As developers work on cracking KRAS, Germany's Boehringer has quietly begun testing its pan-KRAS drug in humans
For decades, scientists scratched their heads about KRAS, the notorious cancer-causing protein. Its smooth terrain long eluded manipulation, largely due to the absence of a distinct pocket for a drug to latch on to. However, the process of trial and error finally yielded progress — triggering a flock of companies, including Amgen, J&J, Merck, and AstraZeneca, to engineer compounds designed to annex the oft’ mutated oncogene. And now, it looks like Germany’s Boehringer Ingelheim has officially entered the fold.
The first KRAS pocket established by Amgen $AMGN for attack is G12C, although smaller rival Mirati $MRTX is at the large drugmaker’s heels. The KRAS G12C mutation is found in roughly 14% of non-small cell lung cancer (NSCLC) patients and 5% of colorectal cancer patients, who are largely presented with a poor prognosis and tend to be resistant to standard therapies.
On Tuesday, Evercore ISI’s Umer Raffat pointed out that Boehringer now has a clinical-stage KRAS inhibitor in its arsenal. And unlike Amgen and Mirati, the German drugmaker’s approach is a pan-KRAS inhibitor that hits SOS1 as well as G12C. SOS1 is a protein that turns KRAS from an “off” to “on” state.
Amgen’s keenly watched AMGN510 made a splash at the ASCO conference this year after a small, early study showed five out of 10 patients suffering from advanced, drug-resistant NSCLC saw a partial response to the experimental treatment, including one who went on to achieve a complete response after the data cutoff point. Last month, those data were updated at the World Conference on Lung Cancer. Researchers tracked a 54% partial tumor response, and observed tumors shrinking in seven of 13 NSCLC patients.
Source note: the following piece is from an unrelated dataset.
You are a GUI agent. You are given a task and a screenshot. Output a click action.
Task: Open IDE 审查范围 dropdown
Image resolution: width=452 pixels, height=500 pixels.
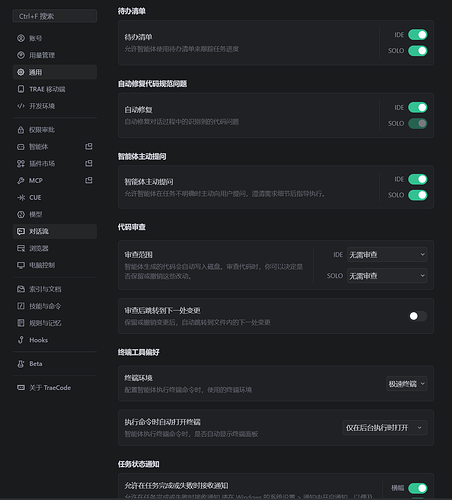(387, 255)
Analysts have been intoxicated with the potential of the compound for this category of heavily treated patients with few options at their disposal — and have already forecast the drug will generate billions in peak sales, should it secure approval.
But over the weekend at the ESMO meeting in Barcelona, enthusiasm for the drug outside of lung cancer dampened, after Amgen unveiled data from the tranche of colorectal cancer patients. Researchers reported a single partial response among 12 colorectal cancer patients.
Meanwhile, Mirati’s Phase I/II data emanating from its experimental drug, MRTX849, for advanced solid tumors that harbor KRAS G12C mutations are expected in the fourth quarter. The little biotech has tied up with Novartis — and the two are looking at combining the G12C drug with a therapy that targets SHP2, which functions as a key regulator of cell cycle control.
Revolution Medicines has the same potential combo in-house. Other KRAS contenders include Moderna $MRNA and Merck’s $MRK mRNA-5671; J&J’s $JNJ collaboration with Wellspring on ARS-3248, a G12C targeted small molecule; and AZD4785, licensed by AstraZeneca $AZN from Ionis — although the compound has been discontinued after a poor showing in clinical trials.
In August, Boehringer tied up with MD Anderson investigators in Houston to create a joint “virtual research and development center” looking at two popular prospects: KRAS inhibition and a TRAILR2 agonistic antibody for apoptosis.
As an oncogene, KRAS has the potential to render normal cells cancerous. Akin to HRAS and NRAS, it belongs to the RAS family of oncogenes and plays a key role in cell division, cell differentiation, and apoptosis.